VeriStrat classifier for survival and time to progression in non-small cell lung cancer (NSCLC) patients treated with erlotinib and bevacizumab.

We applied an established and commercially available serum proteomic classifier for survival after treatment with erlotinib (VeriStrat) in a blinded manner to pretreatment sera obtained from recurrent advanced NSCLC patients before treatment with the combination of erlotinib plus bevacizumab. We found that VeriStrat could classify these patients into two groups with significantly better or worse outcomes and may enable rational selection of patients more likely to benefit from this costly and potentially toxic regimen.

Mass spectrometry to classify non-small-cell lung cancer patients for clinical outcome after treatment with epidermal growth factor receptor tyrosine kinase inhibitors: a multicohort cross-institutional study.

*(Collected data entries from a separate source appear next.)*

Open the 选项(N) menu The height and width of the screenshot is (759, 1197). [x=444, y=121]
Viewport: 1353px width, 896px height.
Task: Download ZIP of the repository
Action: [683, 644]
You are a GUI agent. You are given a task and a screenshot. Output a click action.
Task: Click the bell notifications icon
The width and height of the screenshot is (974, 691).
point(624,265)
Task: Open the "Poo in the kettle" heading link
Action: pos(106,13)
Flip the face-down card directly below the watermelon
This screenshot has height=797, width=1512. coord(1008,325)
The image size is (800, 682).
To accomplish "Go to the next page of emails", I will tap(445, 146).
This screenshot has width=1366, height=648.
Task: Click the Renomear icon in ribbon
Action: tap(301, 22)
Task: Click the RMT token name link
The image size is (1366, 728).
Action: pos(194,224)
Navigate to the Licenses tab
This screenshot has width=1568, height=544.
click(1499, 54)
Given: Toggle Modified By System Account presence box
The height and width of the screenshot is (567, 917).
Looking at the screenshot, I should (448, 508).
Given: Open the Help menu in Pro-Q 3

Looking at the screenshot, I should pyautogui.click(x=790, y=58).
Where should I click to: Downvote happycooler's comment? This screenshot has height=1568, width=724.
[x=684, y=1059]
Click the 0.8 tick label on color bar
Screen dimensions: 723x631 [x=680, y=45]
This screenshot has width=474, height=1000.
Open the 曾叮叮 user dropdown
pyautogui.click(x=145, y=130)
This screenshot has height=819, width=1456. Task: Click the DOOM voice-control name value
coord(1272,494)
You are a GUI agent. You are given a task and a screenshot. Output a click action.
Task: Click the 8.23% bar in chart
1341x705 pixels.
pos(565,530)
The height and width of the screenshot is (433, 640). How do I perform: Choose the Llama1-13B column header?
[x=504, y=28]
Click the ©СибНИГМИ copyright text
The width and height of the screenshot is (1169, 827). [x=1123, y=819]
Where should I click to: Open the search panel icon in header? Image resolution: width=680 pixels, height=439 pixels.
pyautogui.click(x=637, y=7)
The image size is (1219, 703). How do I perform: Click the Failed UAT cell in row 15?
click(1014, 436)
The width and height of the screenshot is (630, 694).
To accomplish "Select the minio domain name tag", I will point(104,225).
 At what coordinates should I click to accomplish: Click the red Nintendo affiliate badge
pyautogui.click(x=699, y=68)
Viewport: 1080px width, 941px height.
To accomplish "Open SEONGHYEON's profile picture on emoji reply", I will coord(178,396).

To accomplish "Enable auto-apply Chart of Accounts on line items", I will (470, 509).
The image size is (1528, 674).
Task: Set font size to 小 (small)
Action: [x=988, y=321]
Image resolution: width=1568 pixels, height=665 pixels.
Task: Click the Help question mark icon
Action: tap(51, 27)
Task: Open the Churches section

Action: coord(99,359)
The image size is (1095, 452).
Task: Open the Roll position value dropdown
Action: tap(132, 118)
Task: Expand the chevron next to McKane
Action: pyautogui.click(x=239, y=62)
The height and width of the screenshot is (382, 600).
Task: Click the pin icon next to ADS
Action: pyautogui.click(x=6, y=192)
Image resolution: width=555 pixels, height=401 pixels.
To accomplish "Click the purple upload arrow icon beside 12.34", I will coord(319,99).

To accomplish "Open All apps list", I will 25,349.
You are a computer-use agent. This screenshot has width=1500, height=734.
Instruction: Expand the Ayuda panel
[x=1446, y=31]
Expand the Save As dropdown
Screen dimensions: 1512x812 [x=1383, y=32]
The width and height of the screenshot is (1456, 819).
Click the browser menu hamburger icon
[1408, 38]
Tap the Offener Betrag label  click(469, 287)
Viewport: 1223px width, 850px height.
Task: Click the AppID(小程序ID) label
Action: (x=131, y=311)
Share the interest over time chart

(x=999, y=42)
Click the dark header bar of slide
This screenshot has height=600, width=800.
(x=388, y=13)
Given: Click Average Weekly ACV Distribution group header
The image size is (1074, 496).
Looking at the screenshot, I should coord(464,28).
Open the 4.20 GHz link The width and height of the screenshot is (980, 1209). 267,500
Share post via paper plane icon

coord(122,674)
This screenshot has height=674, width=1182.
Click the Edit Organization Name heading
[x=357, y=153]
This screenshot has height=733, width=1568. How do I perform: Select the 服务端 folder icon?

BACKGROUND: Some but not all patients with non-small-cell lung cancer (NSCLC) respond to treatment with epidermal growth factor receptor (EGFR) tyrosine kinase inhibitors (TKIs). We developed and tested the ability of a predictive algorithm based on matrix-assisted laser desorption ionization (MALDI) mass spectrometry (MS) analysis of pretreatment serum to identify patients who are likely to benefit from treatment with EGFR TKIs. METHODS: Serum collected from NSCLC patients before treatment with gefitinib or erlotinib were analyzed by MALDI MS. Spectra were acquired independently at two institutions. An algorithm to predict outcomes after treatment with EGFR TKIs was developed from a training set of 139 patients from three cohorts. The algorithm was then tested in two independent validation cohorts of 67 and 96 patients who were treated with gefitinib and erlotinib, respectively, and in three control cohorts of patients who were not treated with EGFR TKIs. The clinical outcomes of survival and time to progression were analyzed. RESULTS: An algorithm based on eight distinct m/z features was developed based on outcomes after EGFR TKI therapy in training set patients. Classifications based on spectra acquired at the two institutions had a concordance of 97.1%. For both validation cohorts, the classifier identified patients who showed improved outcomes after EGFR TKI treatment. In one cohort, median survival of patients in the predicted "good" and "poor" groups was 207 and 92 days, respectively (hazard ratio [HR] of death in the good versus poor groups = 0.50, 95% confidence interval [CI] = 0.24 to 0.78). In the other cohort, median survivals were 306 versus 107 days (HR = 0.41, 95% CI = 0.17 to 0.63). The classifier did not predict outcomes in patients who did not receive EGFR TKI treatment. CONCLUSION: This MALDI MS algorithm was not merely prognostic but could classify NSCLC patients for good or poor outcomes after treatment with EGFR TKIs. This algorithm may thus assist in the pretreatment selection of appropriate subgroups of NSCLC patients for treatment with EGFR TKIs.